Ангел жил в Стёпкином доме сам не свой, не умея ничего поделать ни со своей, ни со Стёпкиной жизнью. А когда после смерти Нефедова дом продали, Ангел исчез, будто его и не было. Никто его не искал, потому что никому про него известно не было.
Только однажды маленькая дочь Васьки-скотника, про которую говорили, что умна не по годам, спросила отца: “Пап, а ангелы хромыми бывают?” “Ангелов нет”, – строго ответил Васька.

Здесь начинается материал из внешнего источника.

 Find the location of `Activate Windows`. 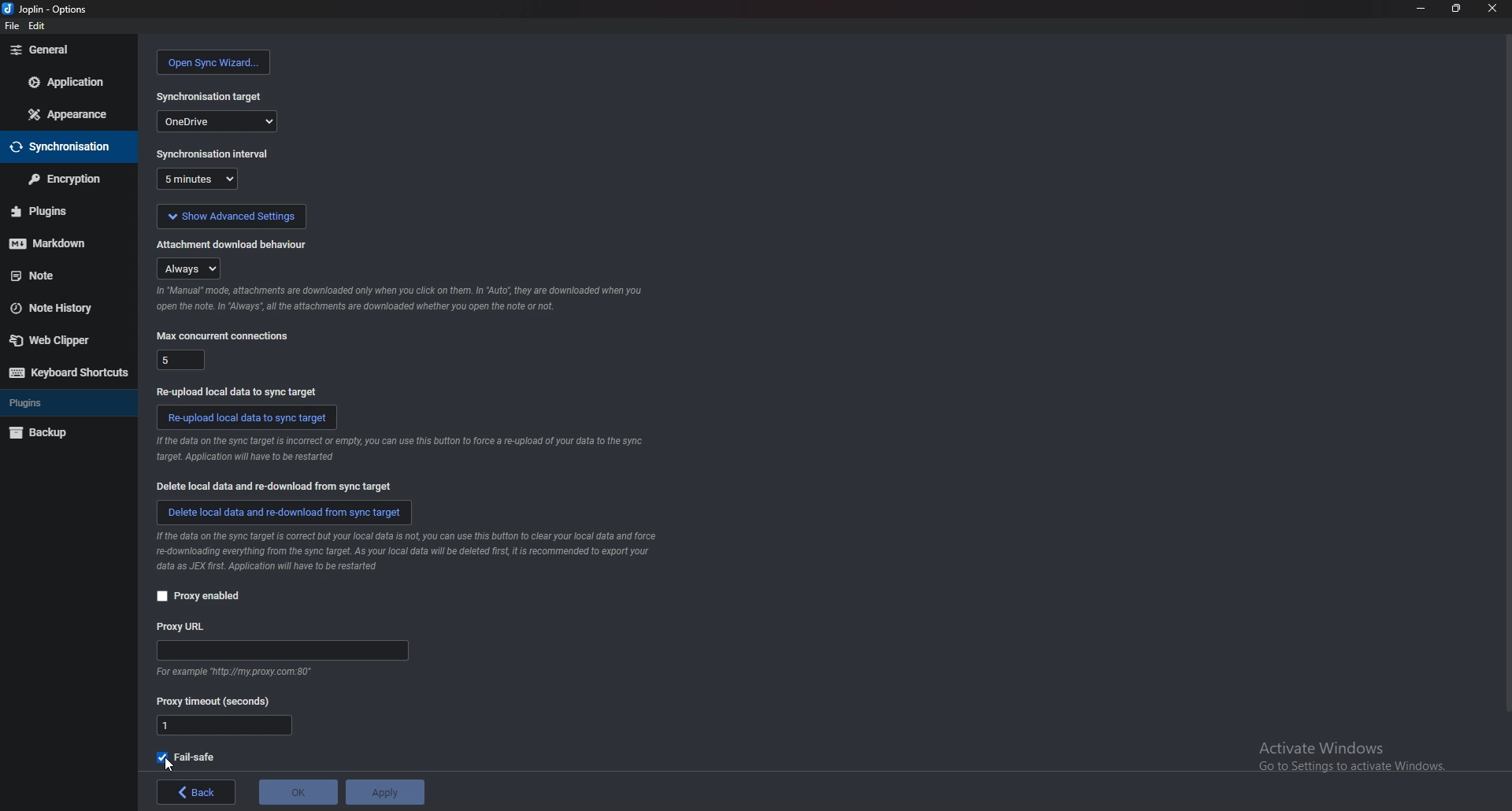

Activate Windows is located at coordinates (1349, 758).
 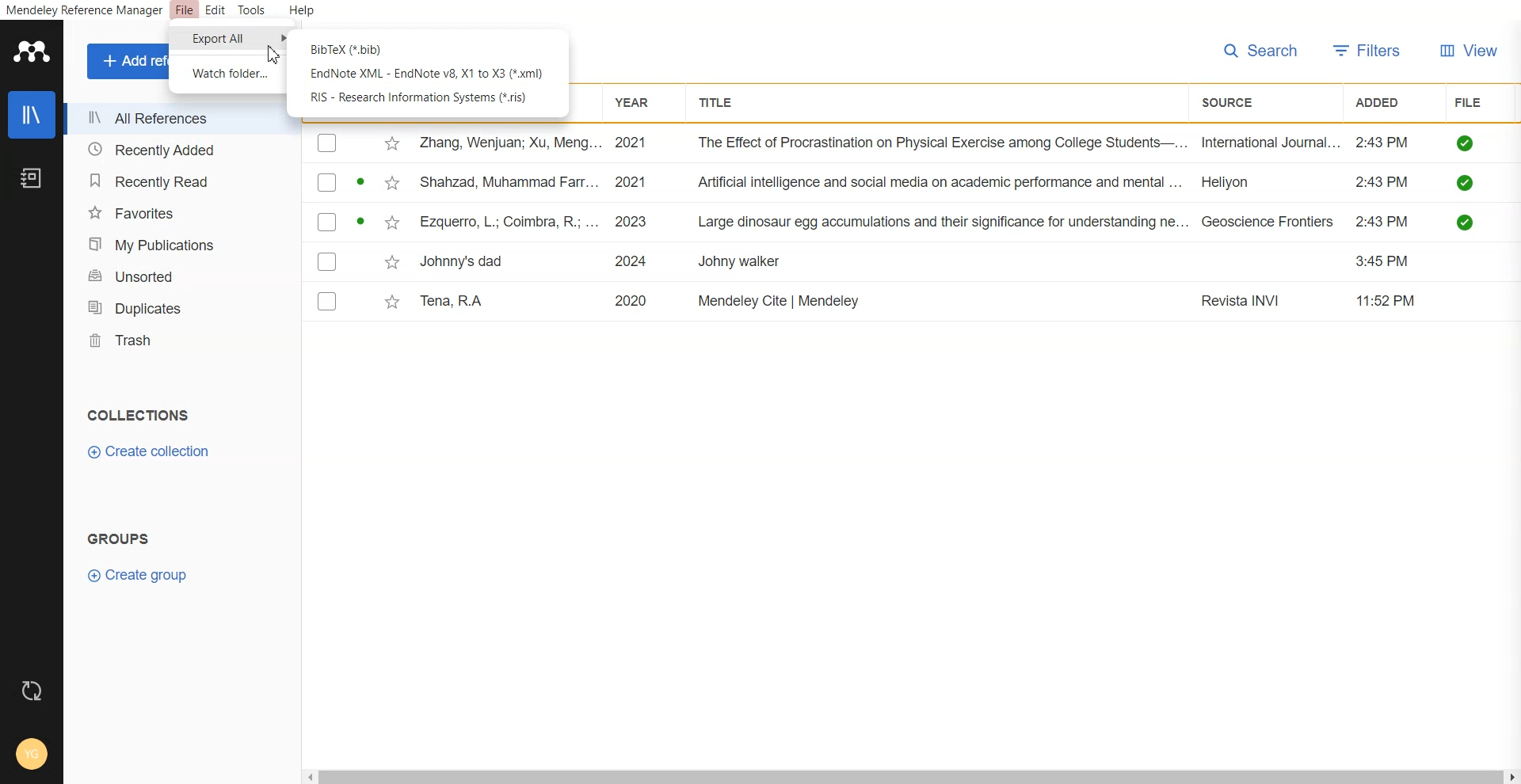 I want to click on Johnny's dad, so click(x=465, y=259).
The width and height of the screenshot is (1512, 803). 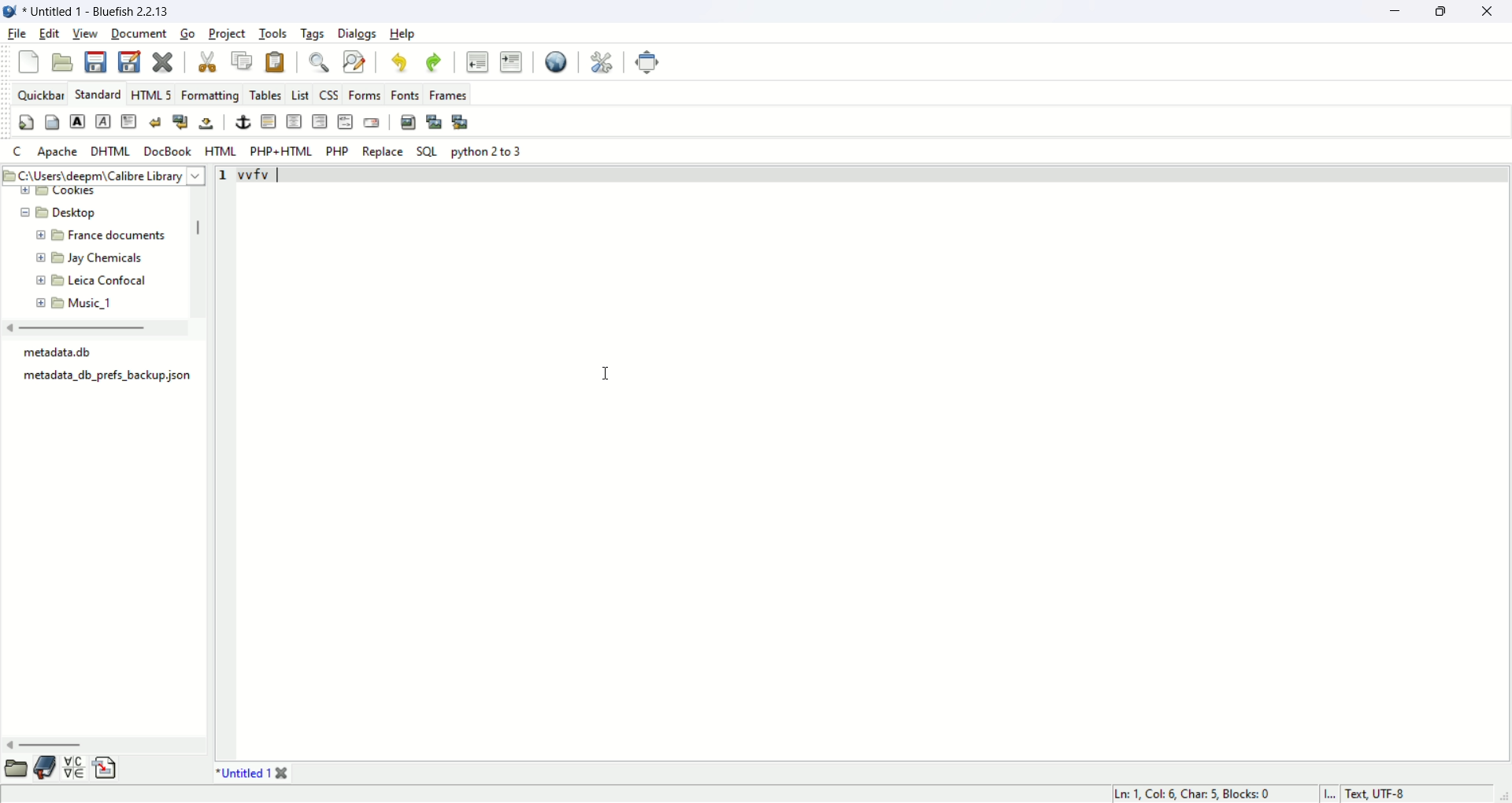 What do you see at coordinates (1491, 11) in the screenshot?
I see `close` at bounding box center [1491, 11].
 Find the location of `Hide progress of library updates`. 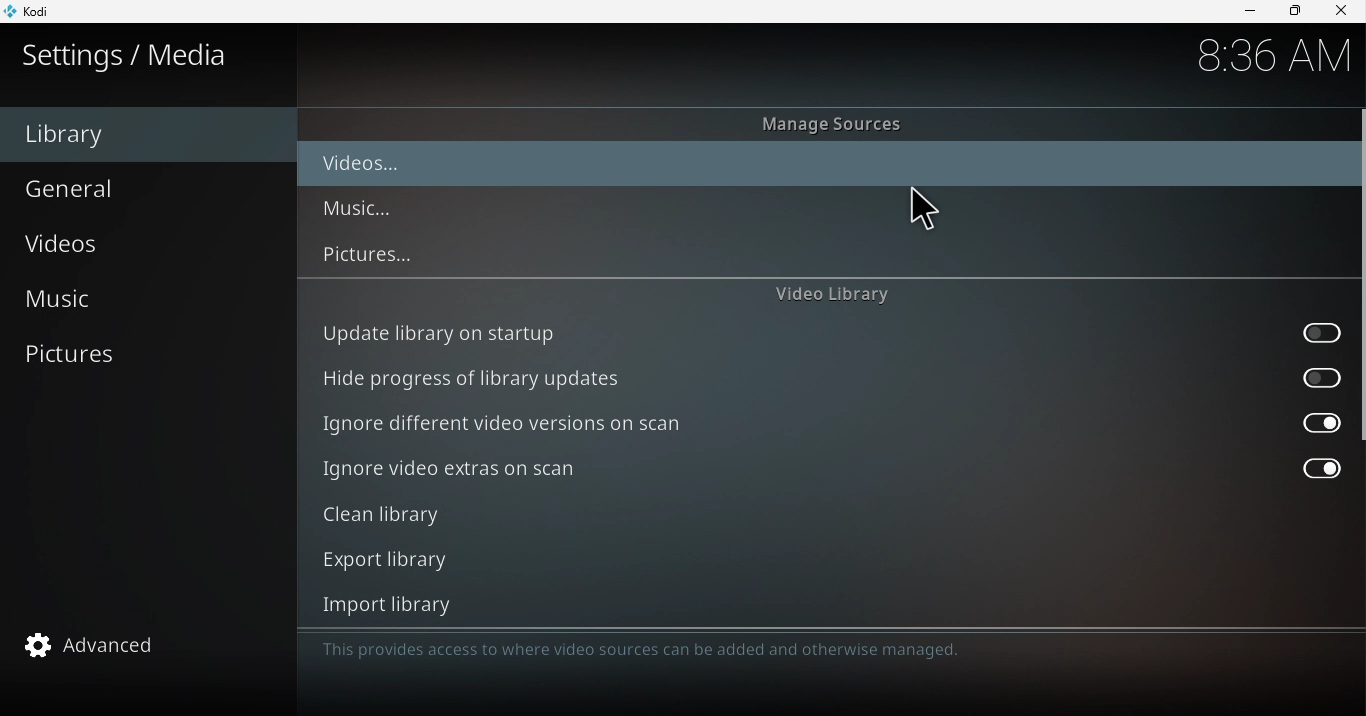

Hide progress of library updates is located at coordinates (834, 376).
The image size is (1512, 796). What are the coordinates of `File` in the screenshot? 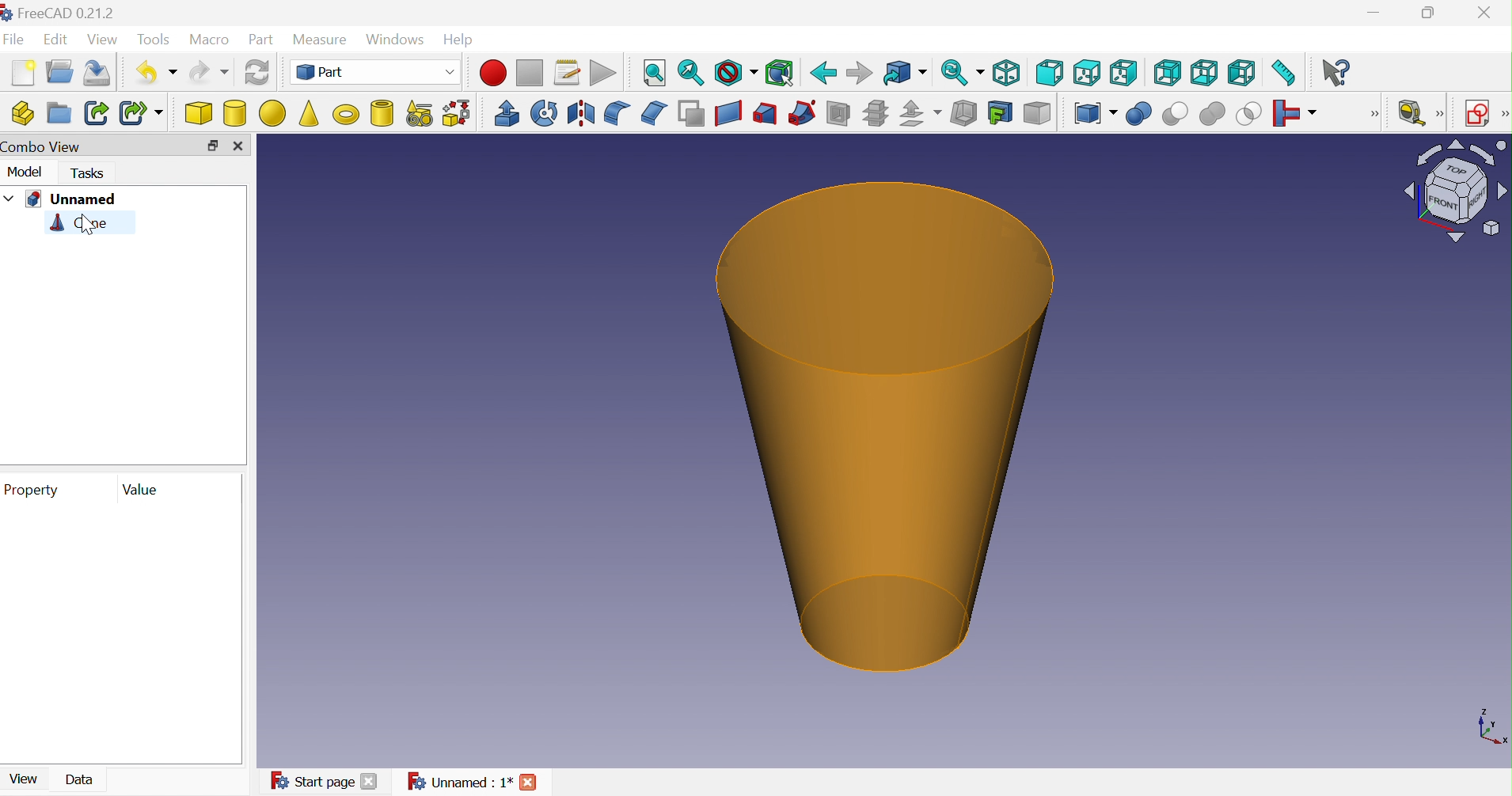 It's located at (14, 40).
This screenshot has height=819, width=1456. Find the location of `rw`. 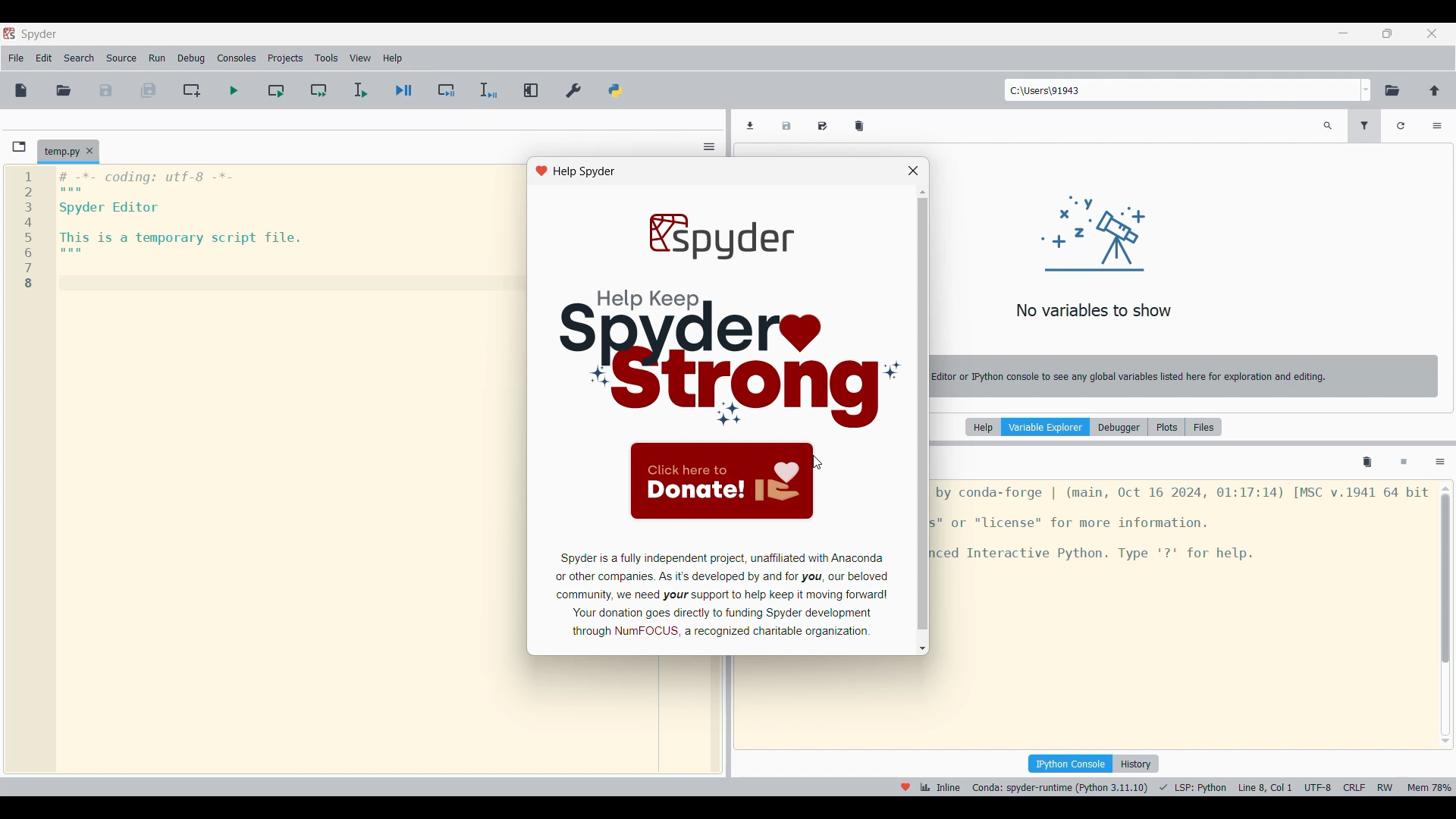

rw is located at coordinates (1388, 788).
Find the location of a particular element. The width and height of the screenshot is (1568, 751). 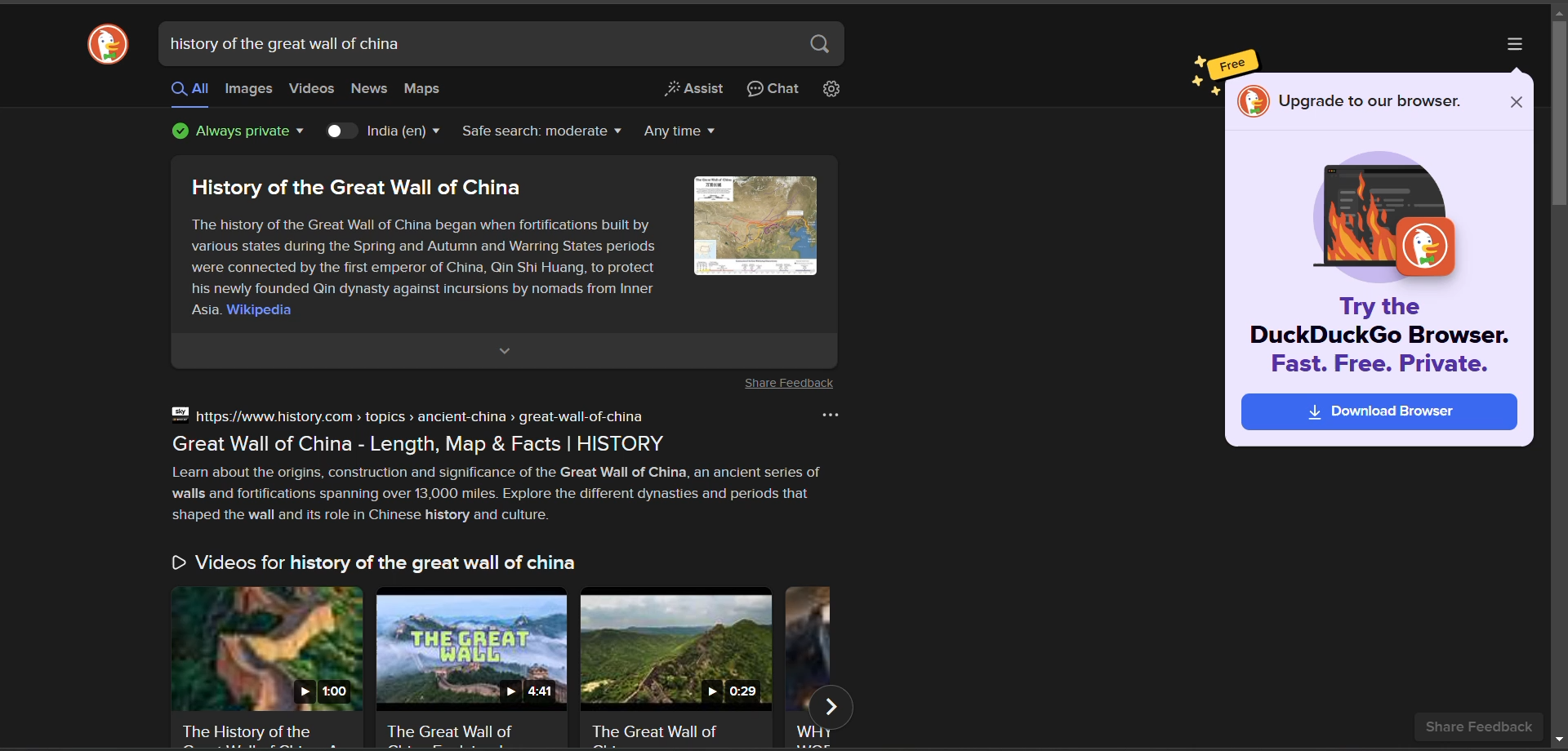

result timeline filter is located at coordinates (683, 132).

– Странно, я одного видела. Хромого…
Куклы и ангелы Марии Васильевны
Лежит старуха Мария Васильевна на двуспальной кровати, когда-то супружеской, но давно уже вдовьей, и размышляет об ангелах: в детстве она видела одного маленького, чуть больше спичечного коробка, он играл с ней вместе в куклы, которых бабушка шила из остатков своей портняжной работы. Куклы были мягкие, начиненные обрезками серого ватина, заправляемого бабушкой между пальтовой тканью и шелковой подкладкой. В ее тронутом распадом сознании они несколько перемешались – у кукол как будто прорезались крылышки, а ангелы не в белых перьях, а в пестрых юбочках. Но ангелы и куклы не играют в совместную игру, а как будто ссорятся, делят между собой какую-то штуковину вроде длинной коробочки. Мария Васильевна пригляделась своими подслеповатыми глазами и узнала в этой странной штуковине себя самою, молодую и сильную, отбивающуюся руками и брыкающую ногами.
– Не хочу к куклам, хочу к ангелам, – сказала Мария Васильевна. И теплый ветер как будто понес ее в ангельскую сторону, и они ее приняли в свой зыблющийся под ветерком круг. А в доме поднялась суета: звонят по телефону, вызывают скорую помощь, участкового врача… Не надо! Ничего не надо! Лежит Марья Васильевна и улыбается.
Третий поступок
Ангелы, которых статистика, вообще говоря, не интересует, тем не менее знали, что есть три процента (некоторые полагали, что семь), которые совершают поступки, из-за них-то и происходят все лучшие (и худшие!) события в мире. А прочее большинство людей живут, не совершая никаких поступков! К редкой породе совершающих поступки относилась девочка Женя Резникова, которая свой первый сильный поступок совершила в семь лет, собственноручно отрезав косу, которую ее мама, человек более традиционных взглядов, заботливо отращивала у дочери к ее поступлению в первый класс. Как раз накануне первого школьного дня, 31 августа, семилетняя Женя и отхватила под корень свою уже вполне приличную косичку.
Второй поступок был менее значительный, но более преступный: она подарила подруге Люсе на день рождения подсвечник с пианино, никого об этом не спросив. Кончилась эта история ужасным образом: мама велела вернуть подсвечник на место, и эти минуты, когда она просила отдать ей ее подарок обратно, она запомнила на всю жизнь как самые стыдные.
Третий ее поступок был последним: было довольно холодно. Детей не выпускали гулять, но решительная Женя тихонько натянула шубу и выскользнула во двор. Там никого не было, и Женя пошла в Тимирязевку, где всегда кто-нибудь да был. И на этот раз, дойдя до пруда, она увидела, что хотя людей там нет, но была собака, бедолага – она забралась на середину пруда, и тут треснул лед, и она оказалась на большой льдине, отрезанной от берега. И Женя прямо в пальто кинулась спасать собаку. Она почти поплыла, но пальто мгновенно намокло и потянуло ее вниз.